According to The Register, sensitive information from 617 million accounts sourced from 16 websites has been dumped on the dark web for anyone with the financial means to grab. The affected websites include some of the popular ones such as Dubsmash, MyFitnessPal, ShareThis, 500px and others.
Dubsmash had the highest number of user accounts, 162 million to be precise, that were exposed in the hack, followed by MyFitnessPal, which had 151 million account details leaked. Below is the complete list of websites and the number of accounts that have been hacked.
Websites hacked |
Number of accounts affected |
Dubsmash |
162 million |
MyFitnessPal |
151 million |
MyHeritage |
92 million |
ShareThis |
41 million |
HauteLook |
28 million |
Animoto |
25 million |
EyeEm |
22 million |
8fit |
20 million |
Whitepages |
18 million |
Fotolog |
16 million |
500px |
15 million |
Armor Games |
11 million |
BookMate |
8 million |
CoffeeMeetsBagel |
6 million |
Artsy |
1 million |
DataCamp |
700,000 |
This is one of the largest data breaches this year and The Register reported that the seller was asking for less than $20,000 in Bitcoin for the stolen data. The data was spotted on a black site called The Dream Market, and the samples appeared legit. The stolen information from the 16 sites included account holder names, email addresses and passwords.

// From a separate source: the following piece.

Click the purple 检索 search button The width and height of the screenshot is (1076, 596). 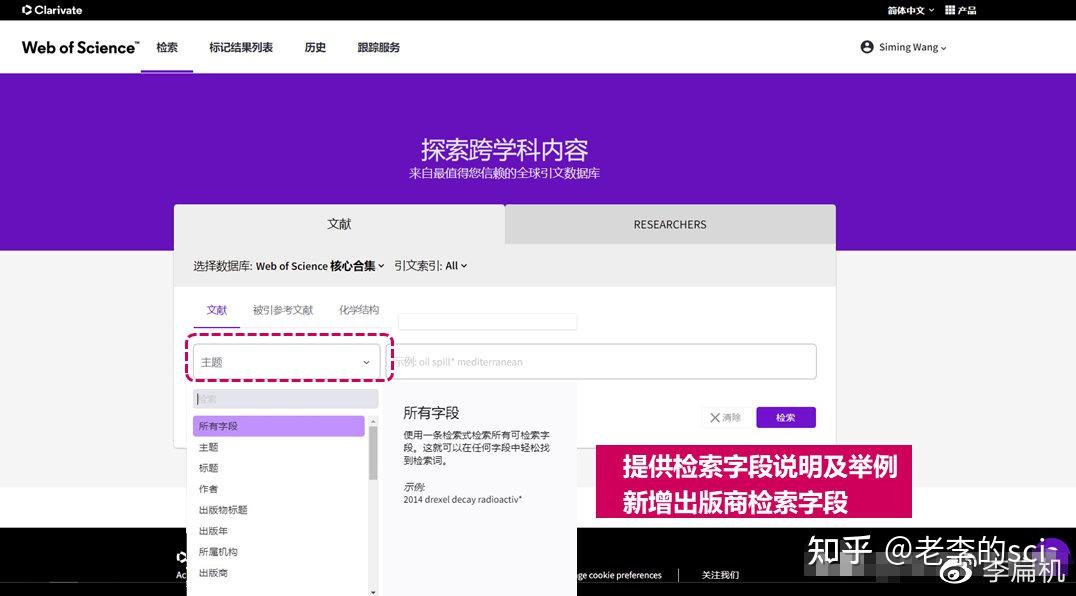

It appears the passwords were hashed or encrypted, which means they needed to be cracked before being exploited. But if users have the habit of reusing passwords across various websites, it is important to change the login credentials immediately. Some of the affected websites, such as 500px and EyeEm are informing users to reset their passwords.
"It is quite common for people to reuse the same login credentials for accounts across a wide range of services in different industries including the financial, healthcare, retail and education verticals. If a malicious actor was able to obtain the email address and crack a hashed password for just one of these accounts, they could potentially gain access to multiple accounts with sensitive information," Stephan Chenette, CTO and co-founder of AttackIQ, told SC Magazine.
Various sites store various sorts of information depending on the service that is offered to users and some of them exposed users' location, personal details and social media authentication tokens.
Also, users who think they have been a victim of a cyberattack can check if their password is safe or needs to be changed on haveibeenpwned website.